UK-based biotech, CellCentric which spun out of Cambridge University has yesterday (December 11) announced new clinical data for the drug at the American Society for Hematology (ASH) in San Diego.
The results follow a recent publication in the Cancer Cell journal, which describes the novel mechanism of action of inobrodib, a first in a new class of drug – an oral agent. The drug disrupts the action of p300/CBP at regulatory elements controlling key cancer genes.
Inobrodib impacts the expression of IRF4 and MYC, two potent oncogenes that drive multiple myeloma. The mechanism is clearly differentiated from that of other commonly used drugs, and it has also been proven to be synergistic to agents such as the IMiDs. As now shown clinically, patients refractory to pomalidomide become responsive to inobrodib combined with pom + dex.
“We are pleased that clinical activity of this combination is so encouraging in last-line patients, confirming the potential of this new approach,” said Tomasz Knurowski, chief medical officer at CellCentric.

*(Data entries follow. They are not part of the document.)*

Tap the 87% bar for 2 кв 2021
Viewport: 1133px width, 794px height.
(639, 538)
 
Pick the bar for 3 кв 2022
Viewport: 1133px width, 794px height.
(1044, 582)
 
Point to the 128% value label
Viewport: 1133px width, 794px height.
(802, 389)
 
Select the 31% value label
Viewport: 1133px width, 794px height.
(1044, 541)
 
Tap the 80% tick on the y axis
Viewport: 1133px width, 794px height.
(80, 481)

“Further evaluation is underway, but there are clear signs that targeting p300/CBP to treat haematological malignancies, including myeloma, has the potential to address unmet medical need.”

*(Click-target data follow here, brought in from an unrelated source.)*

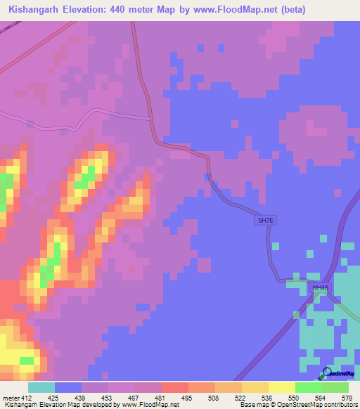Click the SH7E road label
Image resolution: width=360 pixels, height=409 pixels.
264,221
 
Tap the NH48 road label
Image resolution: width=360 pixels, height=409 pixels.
321,288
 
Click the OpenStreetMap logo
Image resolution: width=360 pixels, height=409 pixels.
338,374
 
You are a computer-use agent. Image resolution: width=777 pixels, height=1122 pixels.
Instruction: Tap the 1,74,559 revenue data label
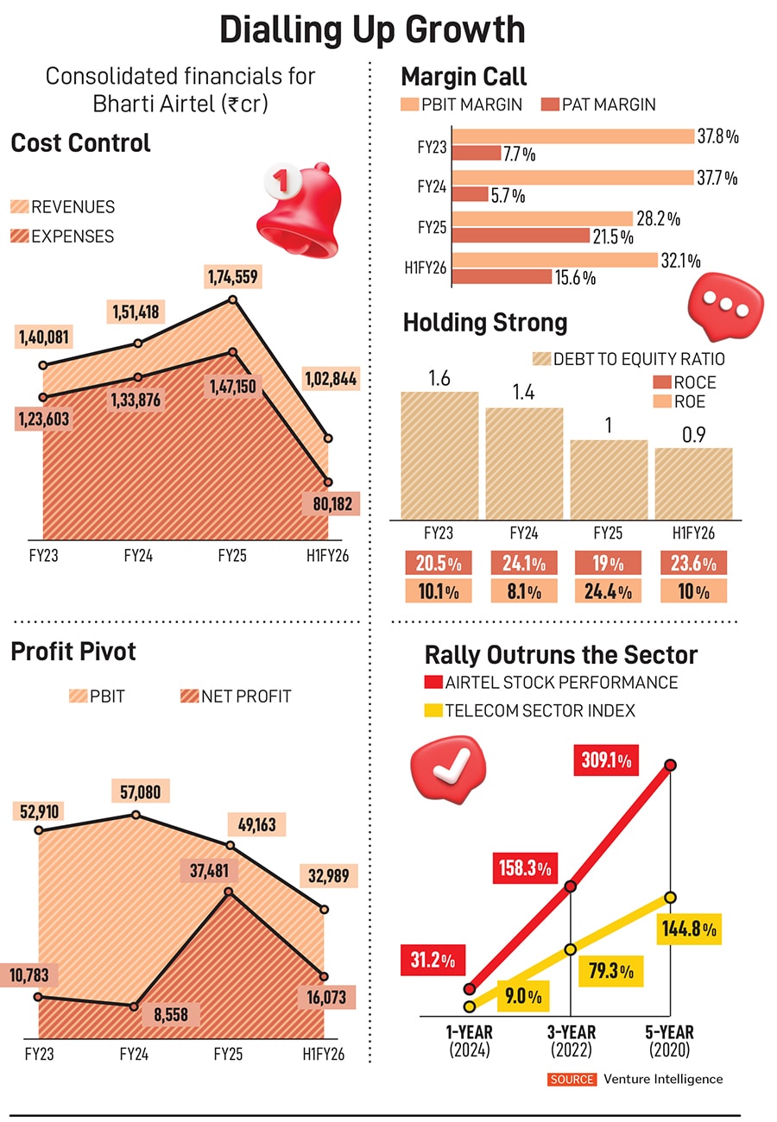coord(232,277)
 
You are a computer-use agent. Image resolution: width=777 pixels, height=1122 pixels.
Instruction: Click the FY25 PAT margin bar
coord(521,236)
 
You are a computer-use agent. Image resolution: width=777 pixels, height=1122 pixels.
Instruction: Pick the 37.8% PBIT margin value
coord(718,136)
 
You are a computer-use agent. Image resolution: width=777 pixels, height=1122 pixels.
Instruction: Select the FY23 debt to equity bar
coord(439,455)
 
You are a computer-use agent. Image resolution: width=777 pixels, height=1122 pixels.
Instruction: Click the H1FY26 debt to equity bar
coord(693,483)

The data has been derived from heavily pre-treated patients, who are mostly triple-class refractory (when the disease does not respond to immunomodulatory drugs, proteasome inhibitors, and anti-CD38 antibodies), with a median of five lines of prior therapy who have been taking part in a multi-center phase 1/2a clinical trial.
Data were shared at ASH from two combination cohorts at doses of inobrodib at 25mg or 35mg twice daily on a four days on / three days off intermittent schedule, with standard dosing of pom + dex in 28-day cycles.
The results showed inobrodib has a manageable safety profile. All patients demonstrated some signs of clinical activity, with rapid responses - 72% greater than or the same as MR by IMWG criteria in both cohorts and 67% ORR in the 35mg cohort. A significant number of patients across both dosing cohorts remain on treatment after six months.
CellCentric has previously reported initial monotherapy tolerability and efficacy data, at ASH 2022.
Emma Searle, consultant haematologist at The Christie NHS Foundation Trust, who has overseen the care of many of the patients on the clinical trial, added: “The results show promising efficacy data in relapsing-remitting multiple myeloma patients who have exhausted standard-of-care therapies, both as a monotherapy and in combination with pom + dex. Further trials continue to refine dosing and expand the cohort.”
Multiple myeloma, also known as myeloma, is a type of bone marrow cancer. Bone marrow is the spongy tissue at the center of some bones that produces the body's blood cells.
It is called multiple myeloma as the cancer often affects several areas of the body, such as the spine, skull, pelvis and ribs.